++++ Records to use
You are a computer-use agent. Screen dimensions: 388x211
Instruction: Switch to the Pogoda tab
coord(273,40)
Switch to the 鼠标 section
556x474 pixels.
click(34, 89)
++++++++
◆ **Work instruction**:
Exact reproduction of the listing above is required.

◆ **Output below**:
You are a computer-use agent. Screen dimensions: 388x211
Instruction: Switch to the Pogoda tab
coord(273,40)
Switch to the 鼠标 section
556x474 pixels.
click(34, 89)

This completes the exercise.